Analysis of Combinatorial cis-Regulation in Synthetic and Genomic Promoters (original) (raw)

. Author manuscript; available in PMC: 2009 Jul 8.

Published in final edited form as: Nature. 2008 Nov 23;457(7226):215–218. doi: 10.1038/nature07521

Abstract

Transcription factor binding sites (TFBS) are being discovered at a rapid pace1, 2. We must now begin to turn our attention towards understanding how these sites work in combination to influence gene expression. Quantitative models that accurately predict gene expression from promoter sequence3-5 will be a crucial part of solving this problem. Here we present such a model based on the analysis of synthetic promoter libraries in yeast. Thermodynamic models based only on the equilibrium binding of transcription factors to DNA and to each other captured a large fraction of the variation in expression in every library. Thermodynamic analysis of these libraries uncovered several phenomena in our system, including cooperativity and the effects of weak binding sites. When applied to the genome, a model of repression by Mig1, which was trained on synthetic promoters, predicts a number of Mig1 regulated genes that lack significant Mig1 binding sites in their promoters. The success of the thermodynamic approach suggests that the information encoded by combinations of cis-regulatory sites is interpreted primarily through simple protein-DNA and protein-protein interactions with complicated biochemical reactions, such as nucleosome modifications, being down stream events. Quantitative analyses of synthetic promoter libraries will be an important tool in unraveling the rules underlying combinatorial cis-regulation.
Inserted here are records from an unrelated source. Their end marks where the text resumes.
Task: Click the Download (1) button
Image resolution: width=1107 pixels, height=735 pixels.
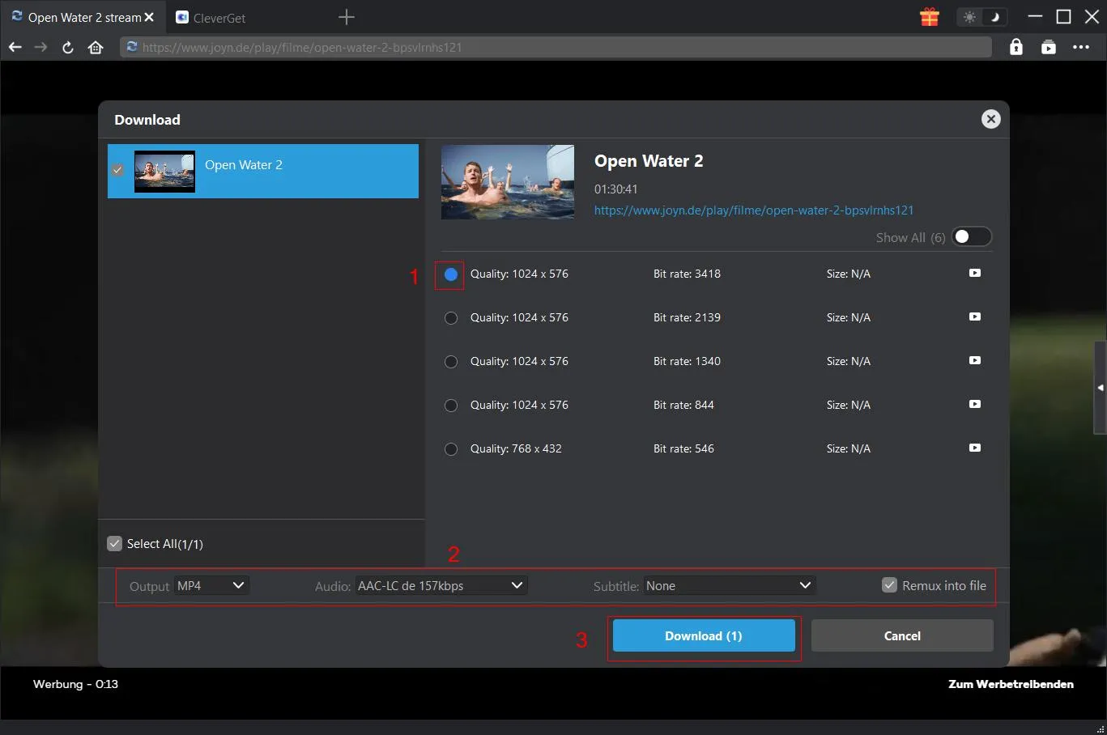Action: point(703,636)
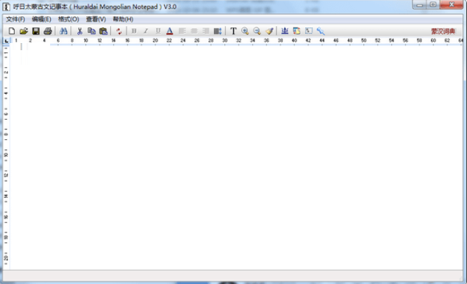Image resolution: width=467 pixels, height=284 pixels.
Task: Click the tab selector at ruler corner
Action: [6, 41]
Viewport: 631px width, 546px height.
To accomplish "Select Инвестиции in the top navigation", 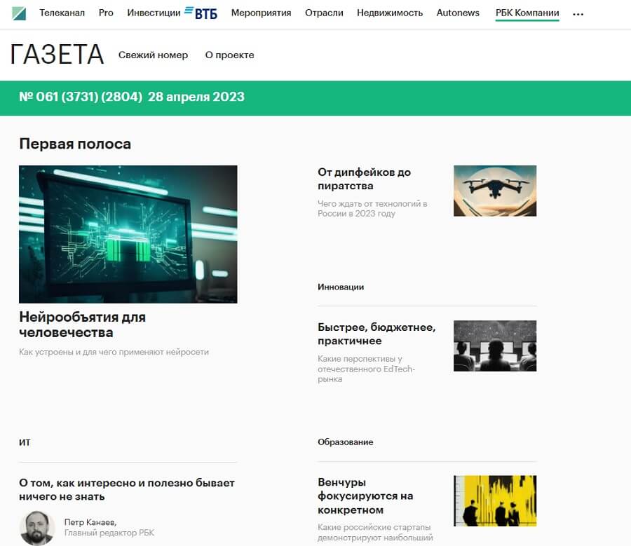I will (x=152, y=12).
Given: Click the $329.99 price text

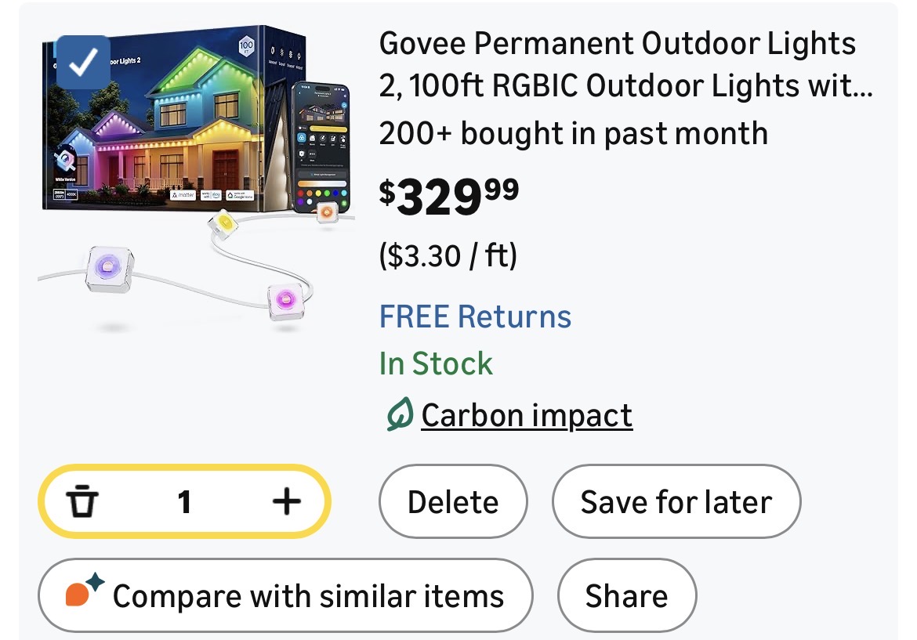Looking at the screenshot, I should pos(450,197).
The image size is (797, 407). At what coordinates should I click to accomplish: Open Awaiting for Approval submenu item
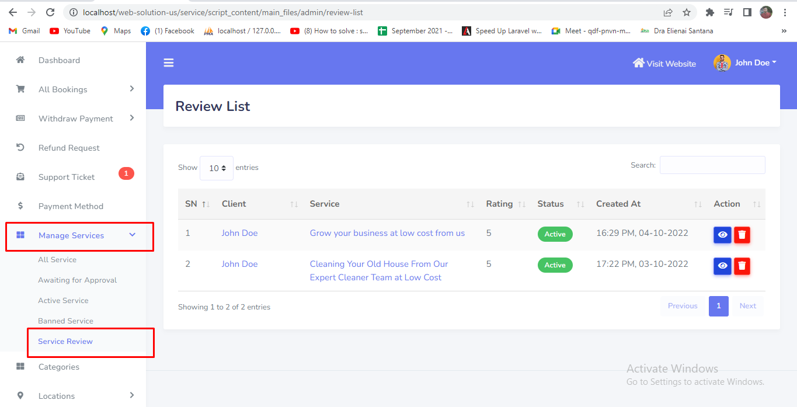(x=77, y=280)
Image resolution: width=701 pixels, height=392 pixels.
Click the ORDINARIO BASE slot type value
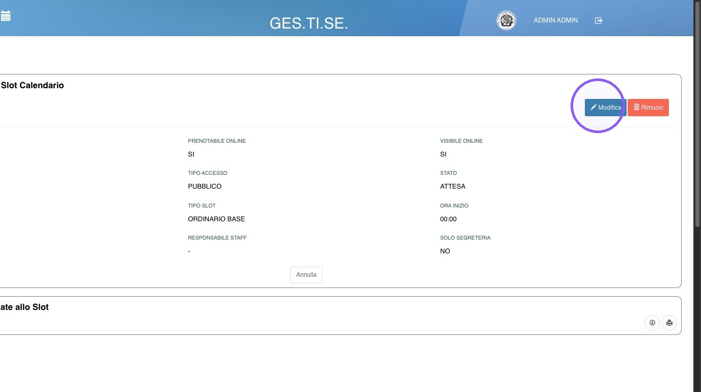tap(217, 219)
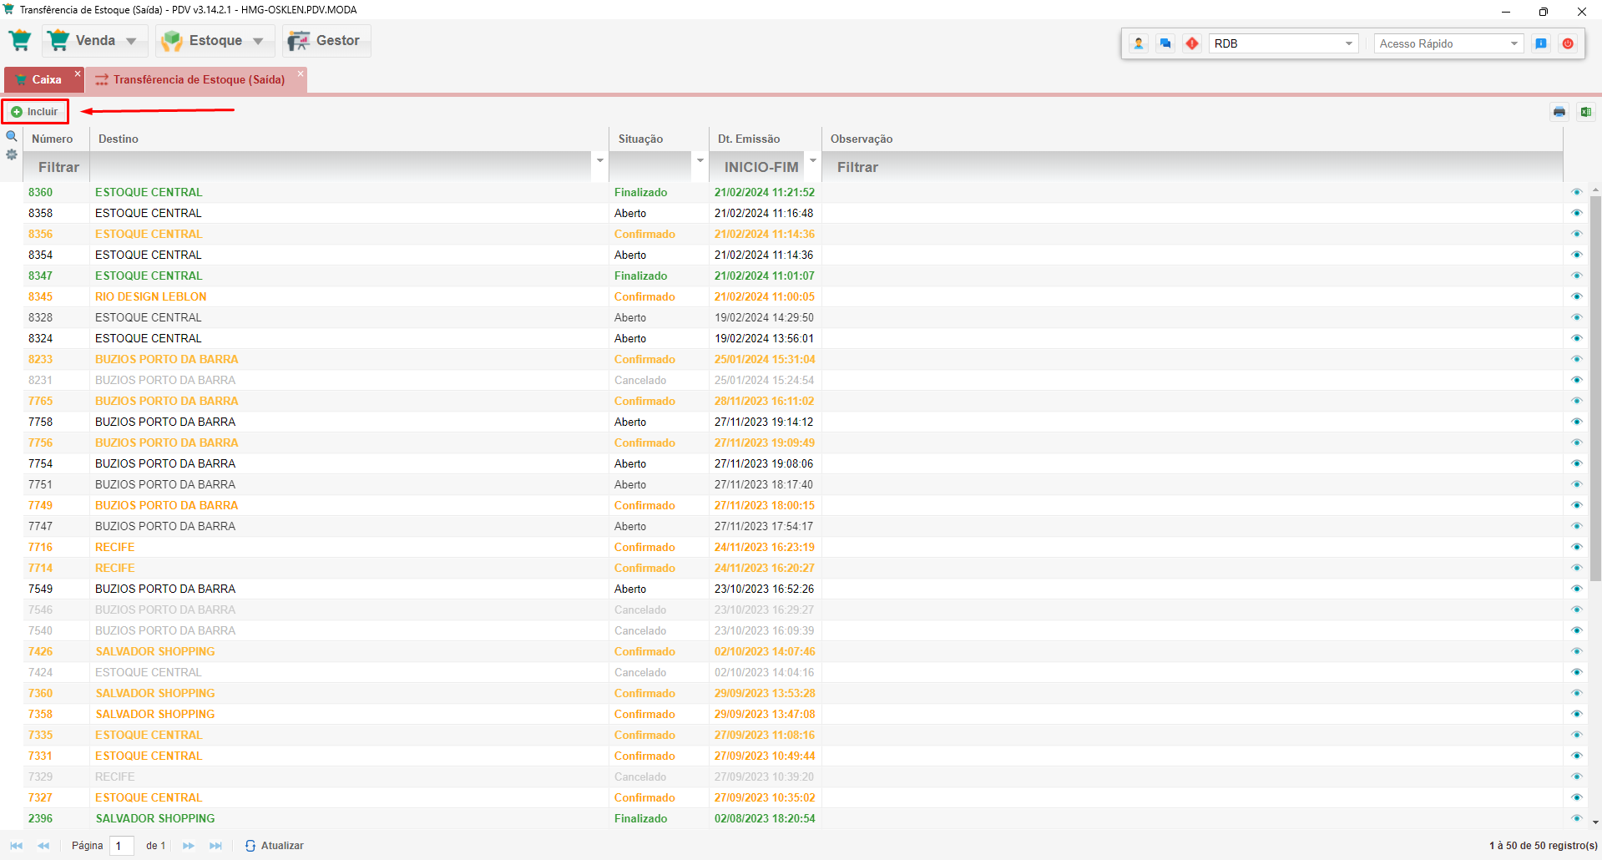Click the eye icon for transfer 8360
1602x860 pixels.
point(1576,192)
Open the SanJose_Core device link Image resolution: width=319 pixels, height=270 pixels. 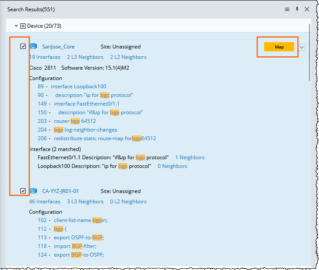(x=58, y=46)
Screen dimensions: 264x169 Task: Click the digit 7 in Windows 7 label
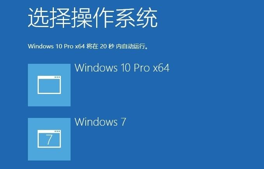click(x=123, y=122)
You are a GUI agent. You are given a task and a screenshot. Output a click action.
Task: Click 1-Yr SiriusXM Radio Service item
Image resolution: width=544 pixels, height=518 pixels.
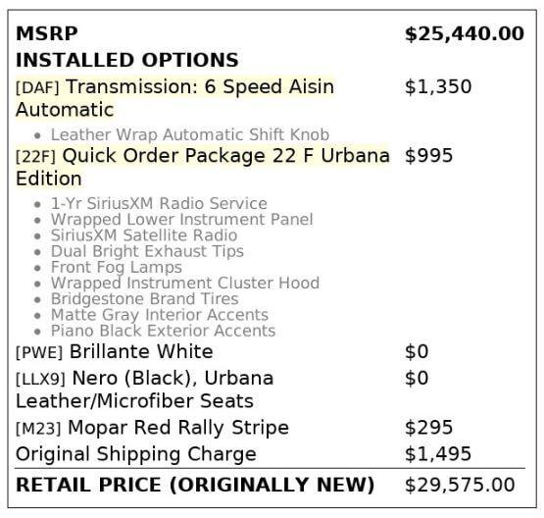pos(159,203)
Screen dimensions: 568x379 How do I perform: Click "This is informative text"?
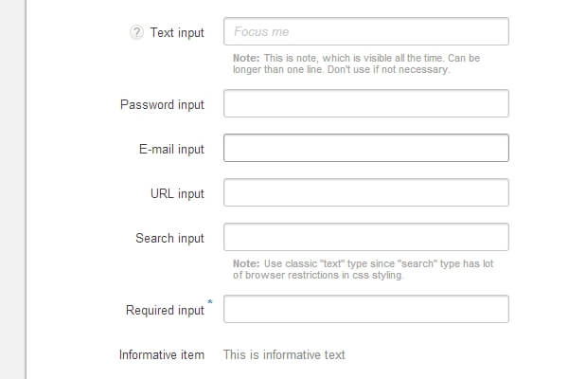point(284,355)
Thermodynamic models of gene regulation have shown promising results in Eukaryotic systems6, 7 when applied to small gene sets. Due to limitations in studying genomic promoters the number of observations in these studies is small compared to the number of molecular events that are modeled, and over fitting is therefore a serious concern. An approach that circumvents this limitation is to model the expression of synthetic promoters8-10. Since conceivably any promoter sequence can be created and analyzed, a large portion of possible regulatory element combinations can be evaluated.

We constructed synthetic promoter libraries consisting of random combinations of three to four transcription factor binding sites, or building blocks (Table 1 and Supplementary Information). In total, we analyzed 2807 promoters among 7 libraries using 18 different building blocks. All promoters were placed upstream of a medium strength basal promoter driving yellow fluorescent protein (YFP) (Supplementary Fig. S1) and integrated into the yeast genome at the TRP1 locus. The level of gene expression directed by each synthetic promoter was quantified by flow cytometry of 25,000 individual cells per promoter (Fig. 1A and 1B).

Table 1.

Summary of synthetic promoter libraries.

Library Building Blocks Number of Promoters Number of Parameters Fit Fraction of Variance Explained (R2)
L1 Mig1, Gcr1, Spacer 429 5 0.49
L1-Test Same as L1 83 0 0.44
L1-Weak Same as L1 plus a weak Mig1 site 266 1 0.44
L2 Mig1, Reb1, Rap1, Gcr1 (different from L1) 471 4 0.59
L3 Adr1, Hap2/3/4/5, CSRE, Rgt1 596 6 0.47
L4 Cbf1, Gcn4, Met31/32, Nrg1 381 10 0.54
L5 Msn2/4, Smp1, Xpb1 581 4 0.57

Figure 1.

Figure 1

Gene expression measurements. Graphs of cell volume versus fluorescence for 25,000 individual cells containing the promoters A) S′MM′M and B) G′S′G′S′M′ where S = Spacer, G = Gcr1 site, M = Mig1 site and the ′ superscript indicates a site in the reverse orientation. C) Histogram of expression values for all L1 library members. Expression values were computed as the average fluorescence/volume ratio for 25,000 individual cells, and then normalized to plate controls. Control promoters with no library insert are shown in red.

Figure 1C shows the expression levels of 429 synthetic promoters from the L1 library (see Supplementary Tables S1-S7 for expression and sequence of all promoters). Basal promoter only controls (Fig. 1C, shown in red) were used to estimate the technical variance of our expression measurements, which is 1.3% of the total variance of the L1 library; the average technical variance for all libraries is 0.8% of the total variance. The biological replicate variance, which refers to the gene expression differences between independent transformants that have the same synthetic promoter by chance, is 35% of the total variance in the L1 library and 17% on average. Therefore, a perfect model relating promoter sequence to our expression data would explain 65% of the variance in expression driven by the different promoters in the L1 library.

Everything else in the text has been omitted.